• [Assignment] Restate word for word the lines of the listing below, from its first line through the line with "Image resolution: width=1372", without the pictures.

• [Material to process]
--

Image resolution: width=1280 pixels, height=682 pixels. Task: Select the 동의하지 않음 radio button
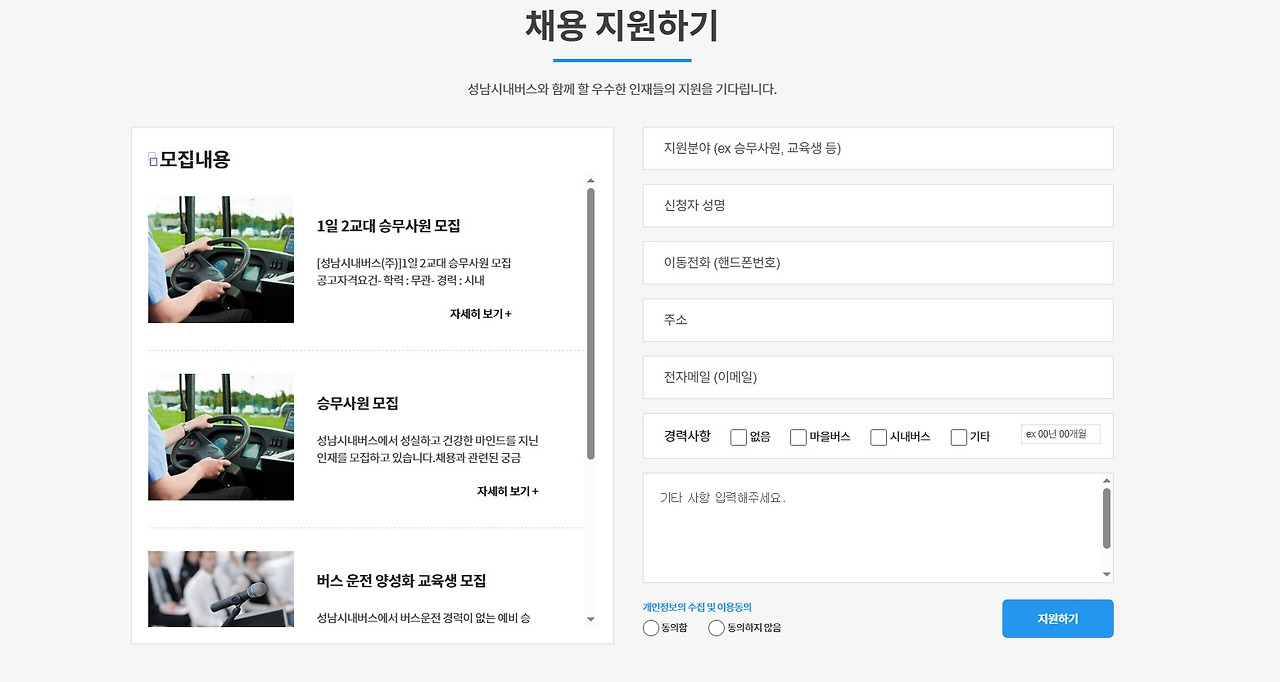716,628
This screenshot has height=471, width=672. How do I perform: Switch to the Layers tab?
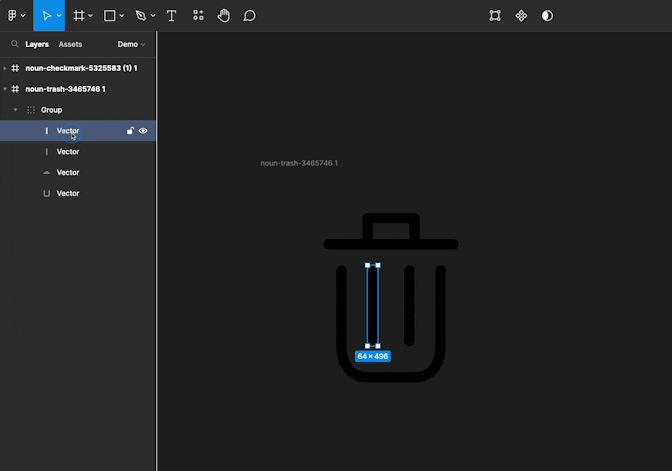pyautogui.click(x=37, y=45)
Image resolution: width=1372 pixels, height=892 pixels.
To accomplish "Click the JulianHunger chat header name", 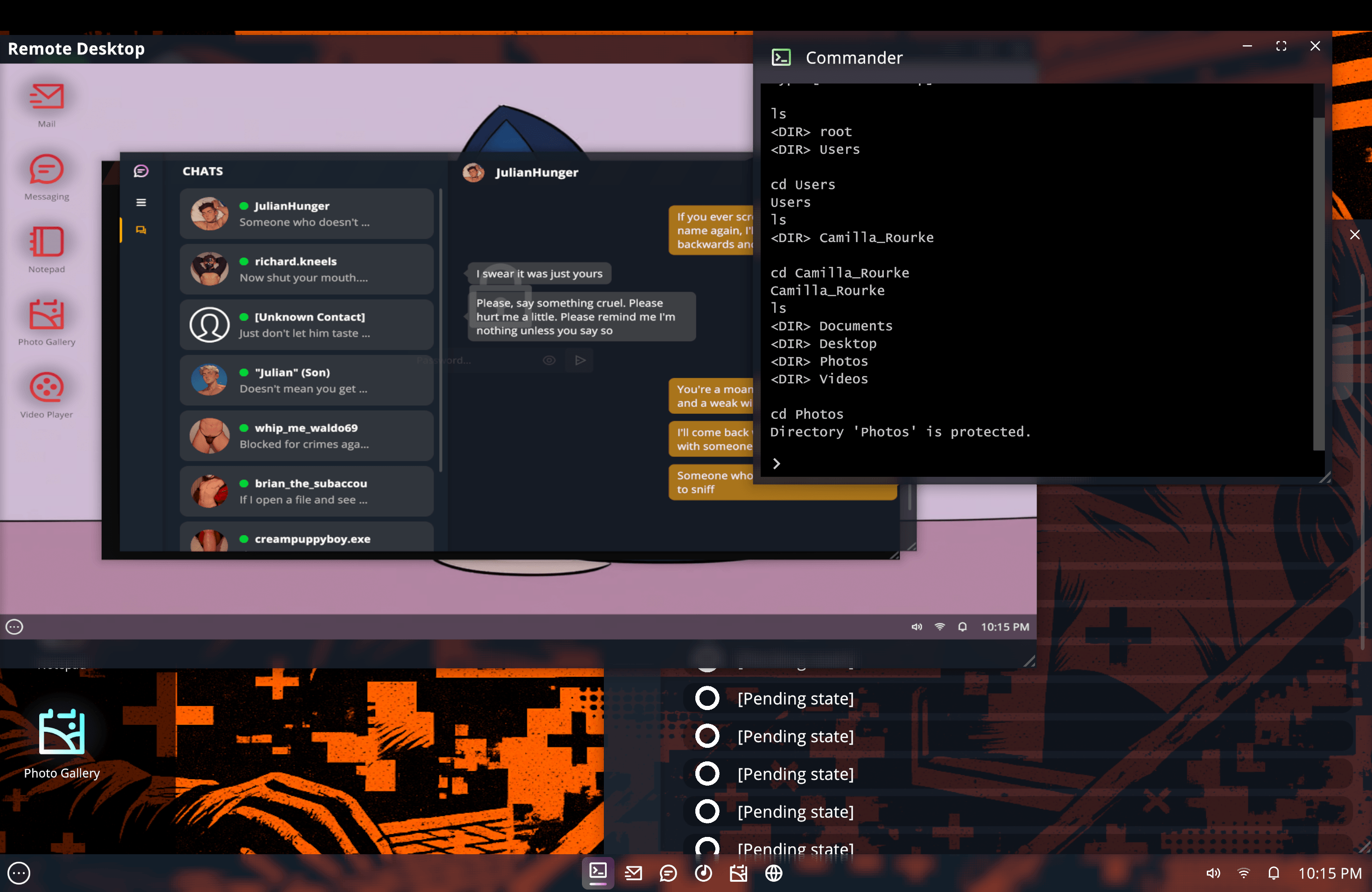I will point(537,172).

--

• [Response area]
Image resolution: width=1280 pixels, height=682 pixels. Task: Select the 동의하지 않음 radio button
716,628
This screenshot has height=471, width=672. How do I perform: Switch to the Layers tab?
pyautogui.click(x=37, y=45)
Image resolution: width=1372 pixels, height=892 pixels.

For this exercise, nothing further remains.